According to ProPublica’s A.C. Thompson, Emeritus has been the subject of a joint investigation by the Justice Department and the inspector general for the Department of Health and Human Services for more than a year. Investigators are reportedly looking into allegations of improper Medicaid billing and other issues.
Sources tell Thompson that company lawyers have instructed employees to “not feel compelled to provide answers, documents, or information to any government investigator or agent,” telling them they “may politely decline to answer,” or refer agents to the Emeritus legal department.
That said, the e-mail to employees did ask them to be truthful with any answers they did provide to investigators.
A rep for the company confirmed the existence of the investigation but deemed it a routine civil probe and said Emeritus has been cooperating fully.
Emeritus has previously paid $1.86 million to settle allegations of Medicaid billing fraud in Texas, where authorities claimed the company “routinely submitted false claims to the Texas Medicaid program” for 11 facilities in the state. Emeritus did not admit to any wrongdoing in the settlement.

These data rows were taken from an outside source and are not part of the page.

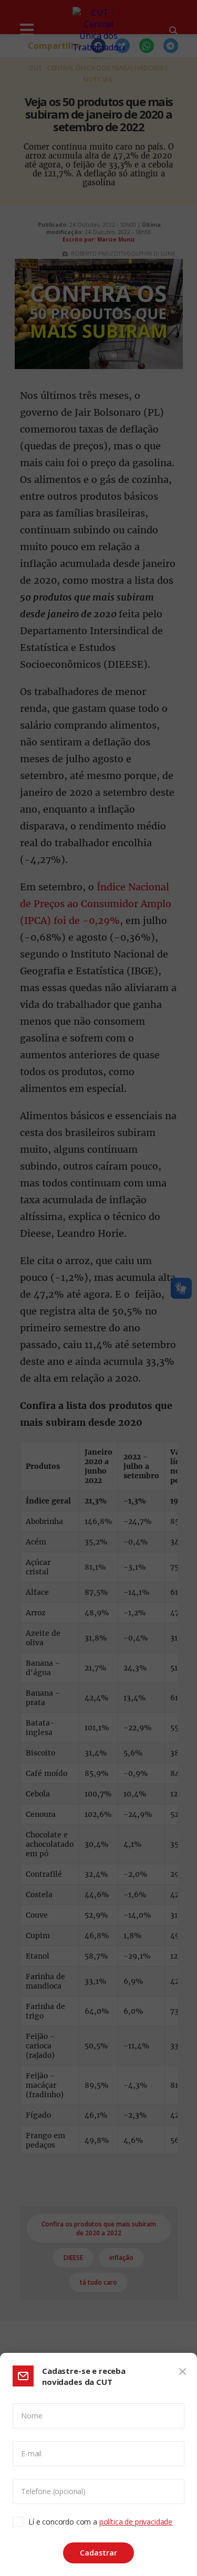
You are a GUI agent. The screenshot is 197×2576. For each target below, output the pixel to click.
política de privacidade (135, 2522)
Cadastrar (98, 2553)
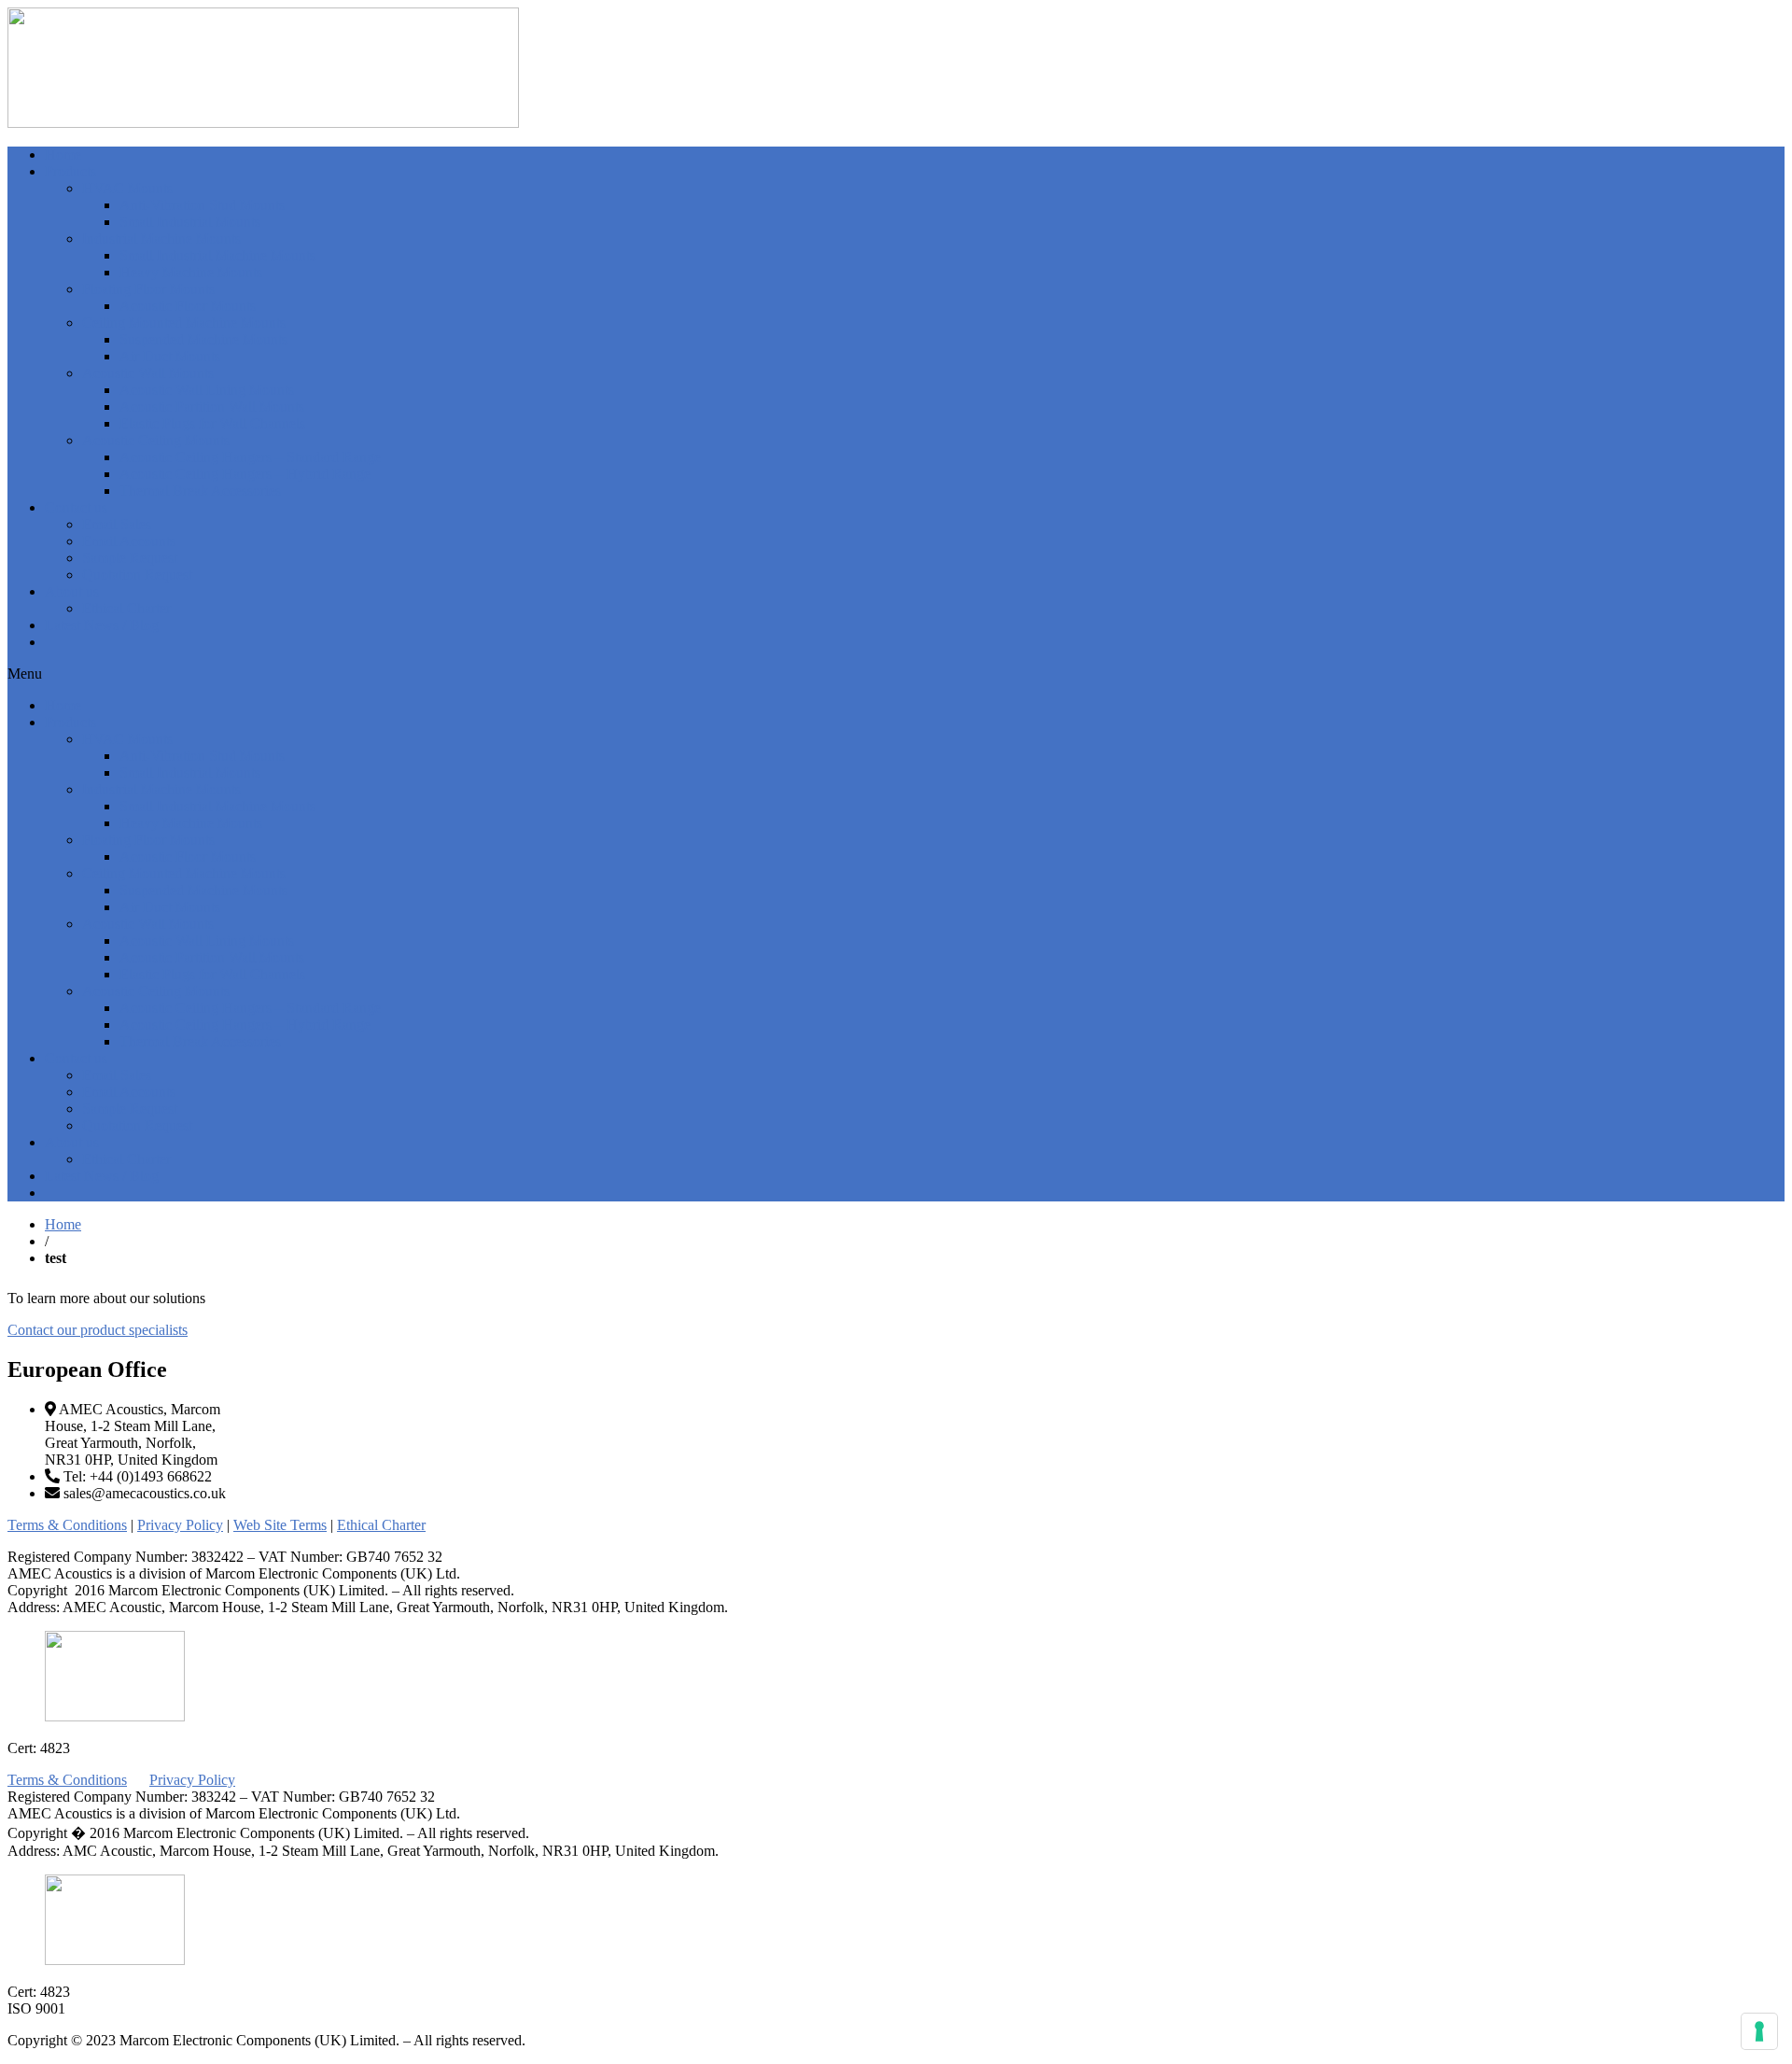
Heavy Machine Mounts (190, 272)
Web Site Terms (280, 1525)
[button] (896, 674)
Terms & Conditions (67, 1525)
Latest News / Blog (102, 625)
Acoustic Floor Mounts (187, 306)
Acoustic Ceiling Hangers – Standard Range (250, 457)
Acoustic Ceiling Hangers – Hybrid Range (245, 474)
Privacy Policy (180, 1525)
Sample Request (129, 558)
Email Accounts (128, 541)
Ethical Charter (126, 608)
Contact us (76, 507)
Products (70, 171)
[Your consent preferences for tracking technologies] (1759, 2031)
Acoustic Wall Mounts (148, 373)
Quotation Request (137, 575)
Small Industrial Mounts (189, 222)
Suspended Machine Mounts (203, 339)
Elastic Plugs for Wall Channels (212, 423)
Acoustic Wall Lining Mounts (206, 390)
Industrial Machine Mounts (161, 238)
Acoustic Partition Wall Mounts (211, 406)
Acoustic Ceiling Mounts (156, 440)
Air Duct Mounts (169, 356)
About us (72, 591)
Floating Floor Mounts (148, 289)
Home (63, 154)
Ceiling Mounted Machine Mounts (184, 322)
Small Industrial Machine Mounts (217, 255)
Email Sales (116, 524)
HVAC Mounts (127, 188)
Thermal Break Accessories (200, 490)
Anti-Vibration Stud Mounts (202, 205)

Medicaid/Medicare also only accounts for about 14% of total revenue for Emeritus, though that still adds up to more than $250 million a year.
Consumer advocates tell ProPublica that, as in the Texas case, it is usually state authorities that investigate Medicaid billing concerns, which raises the question of why federal investigators are involved.
Only last week, Emeritus announced a proposed $2.8 billion merger with Tennessee-based Brookdale Senior Living. If the merger is approved, the combined company would operate some 1,100 facilities in the U.S., housing more than 100,000 seniors. The merged business would also take the Brookdale name, which did not receive the high-profile spanking given to Emeritus in the wake of the Frontline episode.